Banks are in the business of intermediating: getting buyers and sellers of risks together. Today's banks do a lot of that as well. For example, they originate loans to consumers and sell those loans to investors. In that process, consumers get inexpensive loans (than otherwise possible) and investors get paid for taking risks.
That's how it
used to work under Glass-Steagall. Since its repeal in the late 1990s those lines no longer exist. The large majority of consumer loans are made by the big banks who also directly invest, speculate and take highly leveraged risks. That is - after all - what the 2007-2008 crisis was all about.
What happens in debt-driven societies, unfortunately for the banks, is that lots of consumers overestimated their ability to pay and see a larger and larger chunk of their income going to the banks (then going to the investors).
The truth is that banks benefit from a debt driven society - and in fact would not exist in their present form without a debt driven monetary and financial system - as all modern systems are (for better or worse).
In the US, the entire fractional reserve banking system (and with it government and consumer debt) has expanded enormously beginning with Nixon's closing of the "gold window" in 1971 then picking up speed with the 1980s deregulation of consumer banking and then reaching critical velocity with repeal of Glass - Steagal in the late 1990s..
This enabled both a major expansion of both government and consumer debt in a "borrow and spend" binge which allowed expansion of GDP without commensurate expansion of real wealth. The 07-08 crisis was the start of the chickens coming home to roost (round 2 to start in 1,2,3..) Since then all stops are being pulled out to prevent the party from ending and get consumers to resume the borrow and spend binge. (As if more of the same thing will fix the problem..
) Goverment - alas - has had no problem continuing its borrow and spending binge.
Being stupid, those consumers resent the banks for (having made a loan to them and) insisting on getting paid, on behalf of the investors.
What consumers actually resent is the banks taking leveraged risks with their money - then being bailed out by the government when their bets went wrong.(and that resentment is something both Trump and Sanders are benefiting from). In fact it was the bond holders who insisted on getting paid.
I think you will find a significant deterioration of standards of living in most western countries (Germany and Japan may be the exceptions) if the banking industry is as severely regulated as Ms. Warren had wanted.
In actual fact - the most prosperous period in history for the USA was the period under Glass -Steagall which is essentially what Warren would like to reinstate.

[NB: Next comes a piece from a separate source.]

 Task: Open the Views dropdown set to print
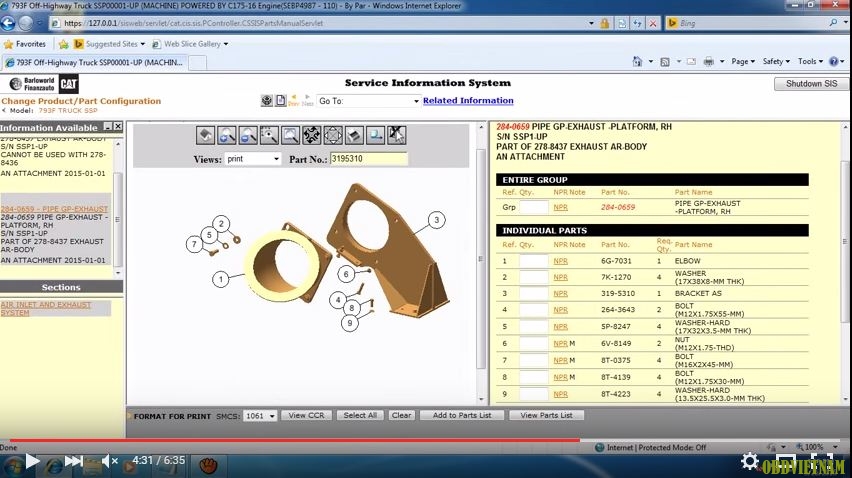(252, 159)

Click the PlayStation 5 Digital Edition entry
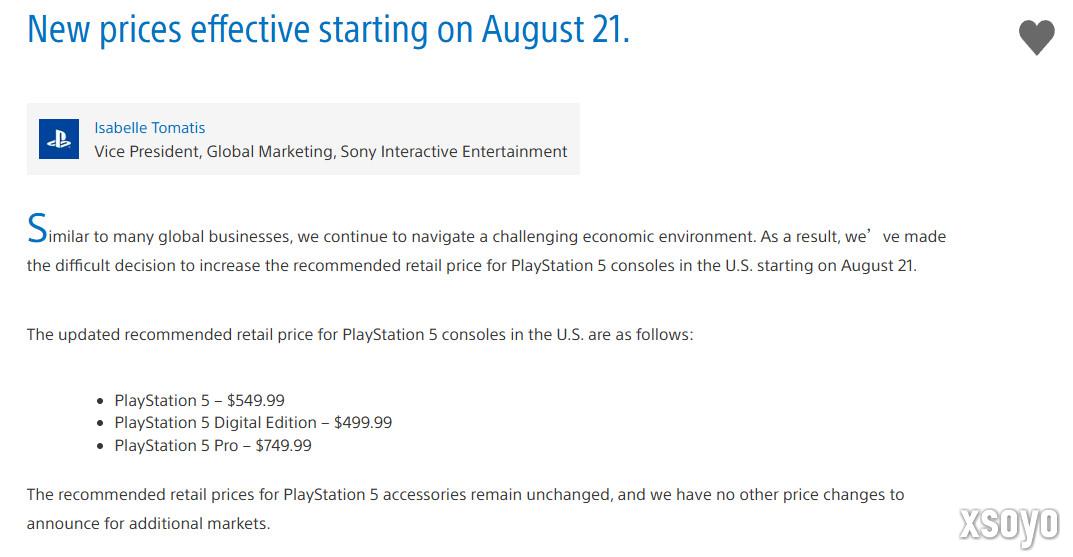click(x=253, y=423)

To me, killing the banks is one of those examples where its advocates are too stupid to know that they are killing themselves as well.

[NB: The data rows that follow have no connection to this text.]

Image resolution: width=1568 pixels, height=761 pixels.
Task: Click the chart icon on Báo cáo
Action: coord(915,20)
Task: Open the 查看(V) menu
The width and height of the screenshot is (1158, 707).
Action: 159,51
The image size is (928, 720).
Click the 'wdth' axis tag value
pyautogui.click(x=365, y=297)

Based on what you've posted, I'd suggest more education about the financial system and its history before you call others stupid.
There's lots of room for honest debate about what the best parameters should be for a financial system that will allow a sustainable, prosperous society. In the Keynes versus Hayek debate, I decidedly lean towards the Hayek - Austrian school of thought but that does not mean I think Keynesians are stupid.
Similarly there can be honest debate about how much regulation of the banking system is healthy - and as in most things - either extreme is likely wrong.